„A nadzieja zawieść nie może!” Praktyczna obecność Trójcy Świętej wg św. Pawła
Im więcej życiowych prób przechodzimy, tym silniejsza nasza nadzieja na spotkanie z Bogiem w niebie, na spotkanie z Trójcą. Nadzieja ta zawieść nie może, ponieważ gwarantuje ją swoją miłością Bóg.
We fragmencie Listu do Rzymian (Rz 5,1–5) słyszymy, na czym polega praktyczna obecność Trójcy Świętej i jej działanie w wierzącym. Zwróćmy uwagę na kilka cech opisujących człowieka, który doświadczył pojednania z Bogiem, tzn. przyjął łaskę usprawiedliwienia: to przede wszystkim pokój i nadzieja. Płyną one z doświadczenia miłości Boga poprzez Ducha Świętego, który przebywa w sercu chrześcijanina.
Przyszłość, która jest dziś
W opisie Nowego Życia w Chrystusie uderza czas teraźniejszy. Dzięki wierze już posiadamy pokój z Bogiem, który oznacza nowy rodzaj relacji. Stara, oparta na grzechu relacja, opisywana jako wrogość, została zastąpiona przez przyjaźń i bliskość.
Pokój to dar Ojca, Mesjasza – Chrystusa i Jego Ducha, oznaczający uczestniczenie już dziś w królestwie Bożym (👁 Rz 14,17). Już dziś posiadamy także dostęp (gr. prosagoge) do łaski. Tak jak w starożytności należałoby być wprowadzonym przed oblicze władcy, którego widywało się rzadko, tak chrześcijanin ma stały dostęp do źródła łaski, którą jest Bóg.

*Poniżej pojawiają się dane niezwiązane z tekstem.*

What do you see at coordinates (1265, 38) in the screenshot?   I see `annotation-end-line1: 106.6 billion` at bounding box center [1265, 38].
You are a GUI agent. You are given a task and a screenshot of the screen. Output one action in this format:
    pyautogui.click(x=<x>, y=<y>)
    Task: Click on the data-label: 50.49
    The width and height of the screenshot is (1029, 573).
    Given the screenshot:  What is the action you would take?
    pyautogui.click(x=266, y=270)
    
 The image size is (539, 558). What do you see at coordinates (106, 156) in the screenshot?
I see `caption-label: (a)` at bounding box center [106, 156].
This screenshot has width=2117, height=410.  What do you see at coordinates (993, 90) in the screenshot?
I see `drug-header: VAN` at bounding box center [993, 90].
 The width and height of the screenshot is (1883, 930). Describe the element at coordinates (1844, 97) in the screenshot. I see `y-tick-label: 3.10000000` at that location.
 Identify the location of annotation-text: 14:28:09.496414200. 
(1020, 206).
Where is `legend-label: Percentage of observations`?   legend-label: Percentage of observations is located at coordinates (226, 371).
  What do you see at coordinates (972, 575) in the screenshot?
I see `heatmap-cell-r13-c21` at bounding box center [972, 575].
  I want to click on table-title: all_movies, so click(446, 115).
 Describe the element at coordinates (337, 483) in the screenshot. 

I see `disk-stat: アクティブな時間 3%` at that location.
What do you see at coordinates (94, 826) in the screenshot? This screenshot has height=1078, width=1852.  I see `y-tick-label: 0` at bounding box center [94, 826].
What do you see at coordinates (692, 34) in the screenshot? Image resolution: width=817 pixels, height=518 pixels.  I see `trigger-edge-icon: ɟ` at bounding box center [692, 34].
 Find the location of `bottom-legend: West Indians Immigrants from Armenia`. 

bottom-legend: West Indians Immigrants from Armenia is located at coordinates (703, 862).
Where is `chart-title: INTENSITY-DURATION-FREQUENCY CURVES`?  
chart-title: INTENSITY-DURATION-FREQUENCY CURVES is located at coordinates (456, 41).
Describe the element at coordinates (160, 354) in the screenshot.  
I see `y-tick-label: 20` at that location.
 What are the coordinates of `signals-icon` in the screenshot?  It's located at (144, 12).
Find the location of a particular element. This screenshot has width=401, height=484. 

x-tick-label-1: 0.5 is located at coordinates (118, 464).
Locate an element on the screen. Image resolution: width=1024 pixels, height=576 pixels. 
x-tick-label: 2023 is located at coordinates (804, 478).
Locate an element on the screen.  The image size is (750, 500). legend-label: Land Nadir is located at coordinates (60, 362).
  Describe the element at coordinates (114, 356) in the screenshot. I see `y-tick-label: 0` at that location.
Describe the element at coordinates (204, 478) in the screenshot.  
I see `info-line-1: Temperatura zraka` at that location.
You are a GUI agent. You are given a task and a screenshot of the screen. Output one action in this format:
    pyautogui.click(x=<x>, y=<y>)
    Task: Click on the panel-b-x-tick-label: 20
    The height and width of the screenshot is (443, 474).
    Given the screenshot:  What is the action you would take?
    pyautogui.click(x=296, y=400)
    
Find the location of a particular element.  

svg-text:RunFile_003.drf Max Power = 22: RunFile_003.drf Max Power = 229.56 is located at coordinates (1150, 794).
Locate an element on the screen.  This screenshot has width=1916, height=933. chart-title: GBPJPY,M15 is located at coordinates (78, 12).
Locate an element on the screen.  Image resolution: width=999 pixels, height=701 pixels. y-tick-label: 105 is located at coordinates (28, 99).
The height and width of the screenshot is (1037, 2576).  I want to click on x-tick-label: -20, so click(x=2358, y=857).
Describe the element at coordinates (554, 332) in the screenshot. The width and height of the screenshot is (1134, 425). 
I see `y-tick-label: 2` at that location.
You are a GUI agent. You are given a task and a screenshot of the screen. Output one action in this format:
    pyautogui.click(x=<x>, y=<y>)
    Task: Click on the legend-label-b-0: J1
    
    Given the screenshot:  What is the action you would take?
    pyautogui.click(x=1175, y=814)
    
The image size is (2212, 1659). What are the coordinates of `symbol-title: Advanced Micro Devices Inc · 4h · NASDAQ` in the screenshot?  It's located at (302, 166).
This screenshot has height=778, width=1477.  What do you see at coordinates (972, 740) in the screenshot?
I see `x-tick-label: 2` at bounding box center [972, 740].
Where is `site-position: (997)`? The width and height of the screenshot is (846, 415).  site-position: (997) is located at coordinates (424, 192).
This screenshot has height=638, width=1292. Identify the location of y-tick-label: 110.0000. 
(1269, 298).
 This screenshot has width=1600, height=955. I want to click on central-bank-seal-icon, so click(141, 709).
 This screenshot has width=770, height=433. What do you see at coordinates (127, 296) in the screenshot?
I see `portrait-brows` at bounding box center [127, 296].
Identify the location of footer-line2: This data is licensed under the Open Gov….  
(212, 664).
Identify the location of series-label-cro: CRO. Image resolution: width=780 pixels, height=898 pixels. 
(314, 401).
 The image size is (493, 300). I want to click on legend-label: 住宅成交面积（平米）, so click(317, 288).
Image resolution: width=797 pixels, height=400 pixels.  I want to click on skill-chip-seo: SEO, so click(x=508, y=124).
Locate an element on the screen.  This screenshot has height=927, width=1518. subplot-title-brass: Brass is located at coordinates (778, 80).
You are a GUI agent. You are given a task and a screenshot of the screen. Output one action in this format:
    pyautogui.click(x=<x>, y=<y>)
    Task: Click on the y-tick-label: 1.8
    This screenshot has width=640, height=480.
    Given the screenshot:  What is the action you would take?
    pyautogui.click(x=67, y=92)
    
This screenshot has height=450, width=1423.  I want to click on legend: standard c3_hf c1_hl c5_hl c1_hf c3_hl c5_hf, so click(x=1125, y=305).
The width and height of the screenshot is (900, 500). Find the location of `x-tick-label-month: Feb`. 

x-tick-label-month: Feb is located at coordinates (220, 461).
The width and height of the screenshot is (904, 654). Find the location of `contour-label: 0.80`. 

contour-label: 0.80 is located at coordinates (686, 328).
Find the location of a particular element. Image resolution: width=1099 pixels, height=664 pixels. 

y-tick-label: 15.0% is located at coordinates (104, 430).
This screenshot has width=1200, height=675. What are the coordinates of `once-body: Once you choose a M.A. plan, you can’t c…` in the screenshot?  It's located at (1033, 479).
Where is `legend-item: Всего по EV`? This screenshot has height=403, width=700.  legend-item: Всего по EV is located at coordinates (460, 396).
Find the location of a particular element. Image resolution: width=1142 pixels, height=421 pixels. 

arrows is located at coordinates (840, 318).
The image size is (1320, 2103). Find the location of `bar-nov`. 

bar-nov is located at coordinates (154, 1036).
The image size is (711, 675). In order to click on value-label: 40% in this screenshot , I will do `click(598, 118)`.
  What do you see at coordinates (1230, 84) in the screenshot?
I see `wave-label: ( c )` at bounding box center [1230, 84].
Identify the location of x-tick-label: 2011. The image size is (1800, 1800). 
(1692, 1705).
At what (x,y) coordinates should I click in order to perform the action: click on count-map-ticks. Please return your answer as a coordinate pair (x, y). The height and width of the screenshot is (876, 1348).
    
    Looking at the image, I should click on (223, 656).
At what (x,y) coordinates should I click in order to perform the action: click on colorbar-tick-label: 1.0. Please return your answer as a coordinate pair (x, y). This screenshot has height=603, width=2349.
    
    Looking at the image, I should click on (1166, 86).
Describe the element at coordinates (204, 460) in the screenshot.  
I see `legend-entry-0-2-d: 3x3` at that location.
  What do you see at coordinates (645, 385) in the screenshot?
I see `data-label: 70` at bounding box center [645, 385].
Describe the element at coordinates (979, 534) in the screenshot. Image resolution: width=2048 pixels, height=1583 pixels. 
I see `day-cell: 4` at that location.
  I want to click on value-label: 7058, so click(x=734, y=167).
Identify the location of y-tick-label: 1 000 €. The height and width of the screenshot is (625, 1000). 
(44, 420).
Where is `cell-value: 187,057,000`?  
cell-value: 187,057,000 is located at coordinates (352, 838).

Wreszcie już dziś, stwierdza Paweł, chlubimy się nadzieją przyszłej chwały, która jest motywacją w biegu ku niebu. Chrześcijanin żyje dziś, które jest pełne pokoju, Bożej obecności i nadziei przyszłego życia. To dziś Trójcy.
Cieszyć się z cierpień?
Chlubimy się także z ucisków – pisze Paweł. Brzmi to paradoksalnie, ale nie oznacza wcale, że chrześcijanie cieszą się z cierpień i niedogodności lub że ich pragną. Traktują je raczej jako swego rodzaju test.
Przeczytaj również
Greckie thlipsis (ucisk) opisuje trudności i prześladowania, ale w swoim podstawowym znaczeniu, także medycznym, oznacza uciskanie czegoś, np. nadgarstka przy badaniu pulsu. Ucisk i trudności to swego rodzaju badanie pulsu wiary i ćwiczenie, które służy wyrobieniu w sobie wytrwałości. Ta z kolei prowadzi do bycia wypróbowanym i godnym zaufania (gr. dokime) Rdzenia dokim- używano w starożytności dla opisania badania osób starających się o urząd publiczny, czyli godnych go. Przez życiowe próby wyrabiamy w sobie wytrwałość, a ta służy do uznania nas za wiarygodnych i godnych udziału w królestwie.
Nadzieja zawieść nie może!
To z kolei buduje naszą nadzieję. Pawłowy łańcuch kończy się nadzieją, od której się rozpoczął, co nie oznacza, że myśl apostoła się zapętla.
A nadzieja zawieść nie może (Rz 5,5) oznacza dosłownie: nadzieja nas nie zawstydzi, nie rozczaruje (gr. kataischyno). Złożenie „kata-” podkreśla straszliwe, ostateczne rozczarowanie, które może spotkać człowieka na końcu życia.
Im więcej życiowych prób przechodzimy, tym silniejsza nasza nadzieja na spotkanie z Bogiem w niebie, na spotkanie z Trójcą. Nadzieja ta zawieść nie może, ponieważ gwarantuje ją swoją miłością Bóg.